[[ SUPPLIED MATERIAL, beginning ]]

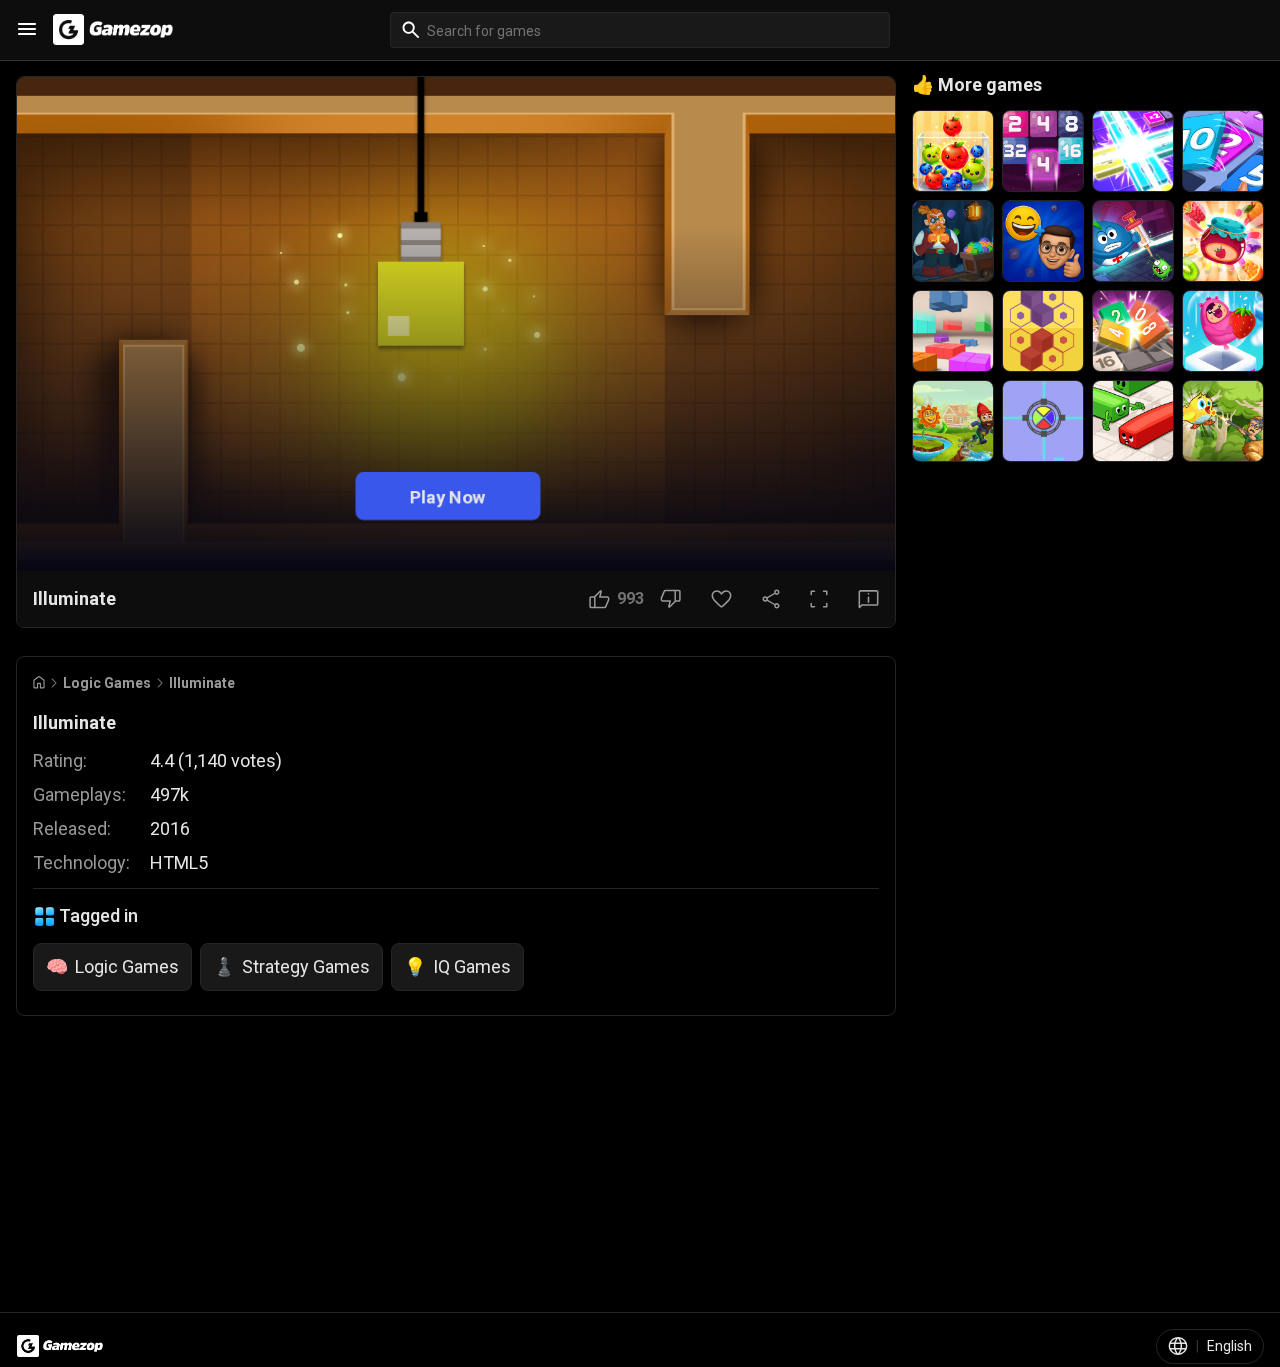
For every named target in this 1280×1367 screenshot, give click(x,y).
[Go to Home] (39, 682)
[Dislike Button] (670, 599)
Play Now (448, 495)
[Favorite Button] (721, 599)
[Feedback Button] (868, 599)
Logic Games (107, 683)
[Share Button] (771, 599)
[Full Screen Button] (819, 599)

[[ SUPPLIED MATERIAL, end ]]

### WORK TASK:
Go line by line through the data and copy any that contain "Button".

### RESPONSE AREA:
[Dislike Button] (670, 599)
[Favorite Button] (721, 599)
[Feedback Button] (868, 599)
[Share Button] (771, 599)
[Full Screen Button] (819, 599)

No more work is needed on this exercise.